The outer segments are crossed at a steep angle, allowing them to be woven through each other to form a decorative lattice in the middle.
Lacing Technique – 8 pairs, Variation 1 – Verticals at top/bottom
• Begin straight across on the outside (grey section) and in through the bottom eyelets.
• Both ends run straight up on the inside and out through the next higher set of eyelets.
• The left (blue) end runs diagonally up and right on the outside, feeding in through the eyelet three rows higher up the shoe (skip past two rows), then continues straight up on the inside and out through the next higher eyelet.
• The now-right (blue) end runs diagonally down and left on the outside, feeding in through the lowest vacant eyelet at bottom-left before continuing straight up on the inside and out through the next higher eyelet.
• The now-left (blue) end runs diagonally up and right on the outside, feeding in through the second-from-top-right eyelet.
• Switching to the right (yellow) end, follow a mirror-image of the above path to fill the remaining eyelets. At each intersection of a blue segment, alternate crossing under or over for a nicely woven result.
• Finally, both ends run straight up on the inside and out through the top eyelets.
Tricky to tighten
24% longer ends (approx.)
• It's easier to do the weaving and get all the “overpasses” and “underpasses” correct by firstly completing the left (blue) end, then weaving the right (yellow) end through.

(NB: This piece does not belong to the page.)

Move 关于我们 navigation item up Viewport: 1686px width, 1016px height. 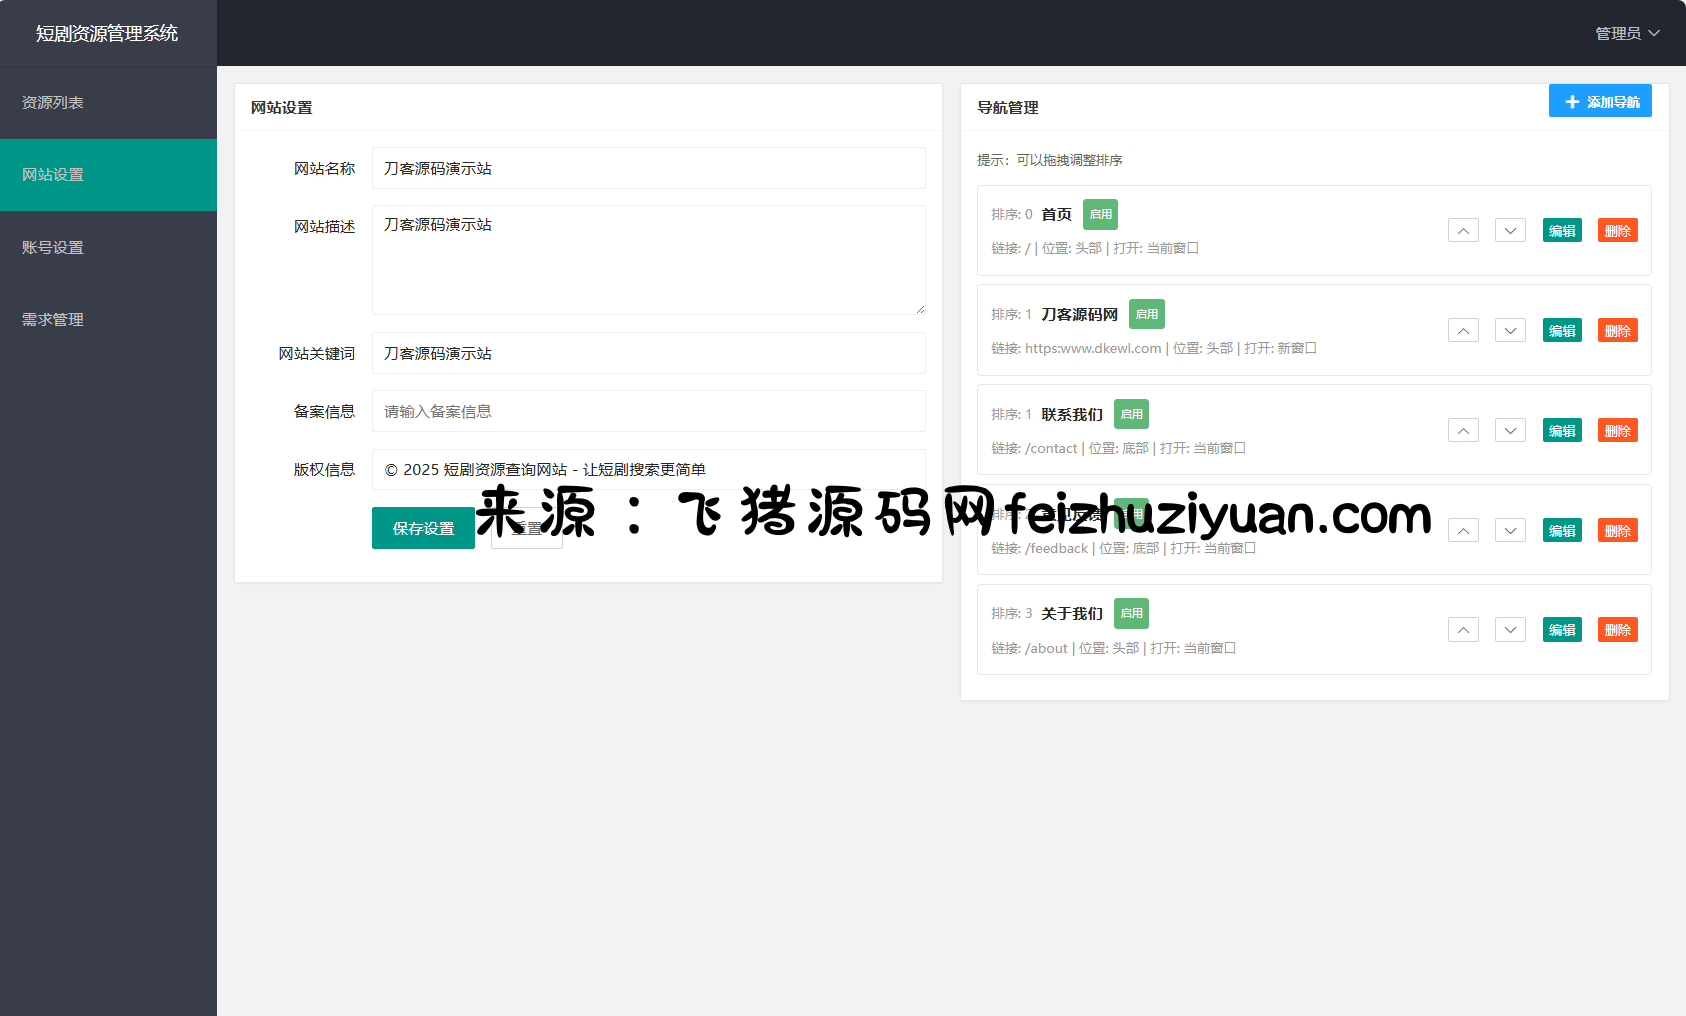[x=1463, y=630]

• With 6 pairs of eyelets, variation 2 has double verticals on the inside, which gives the same external appearance as variation 1 but which consumes more shoelace length.
• With 8 pairs of eyelets, triple verticals on the inside result in a four-way lattice.
• With 10 pairs of eyelets, either single or quadruple verticals result in a five-way lattice.
• With 11+ pairs of eyelets, two or more complete three-way lattices can be joined end-to-end.
Shoelace Lengths for Lattice Lacing
|Pairs of eyelets:||6 (a)||6 (b)||7 (a)||7 (b)||8 (a)||8 (b)||8 (c)|
|Length needed:||108 cm
Shorter shoelaces needed than those for basic Criss Cross Lacing.
Longer ends if existing shoelaces are re-used (+24% on average).
Oh, and I found that after lattice lacing that pair, I've switched all of my converse to lattice lacing. They are tight on the top of the foot but very easy to slip your shoe in and out of - much faster than the regular bar/straight lacing styles.
– Lyndsay P., Sep-2009
I'm getting married and I ordered some custom Converse to wear with my dress. I wanted to use some ribbon for the laces in a color that matched the color of ribbon on my dress. I was googling random things related to shoe laces and whooosh! I was transported to your site. I spent an entire evening trying different styles to see which looked fancy enough for a wedding. I finally decided on the Lattice Lacing. My soon-to-be husband was so impressed with I came out of my room and showed him what I could do. He wants me to pick something neat to do for his dress shoes as well. This is just one of those little things that will add big drama to my wedding look. Thank you so much!
– Laurissa M., Tukwila, WA, USA, Feb-2008
I've been using the lattice lacing on my hiking boots. It looks very nice, but as you wrote it is not so easy to tighten (or loosen).
– John R., Sep-2007
One change I made though was to lace top to bottom so that the lace ends are at the toe end of the shoe. I never tie my laces and the gap left at the top of the shoe when using the method on your site makes for a slippy shoe. When laced “upside-down” the sides of the shoe are held together much more securley and so slippyness is reduced.
– Steve P., Dorset, UK, Jan-2007
I did lattice lacing on my walk about shoes. Like you said, hard to adjust tension but it looks pretty neat.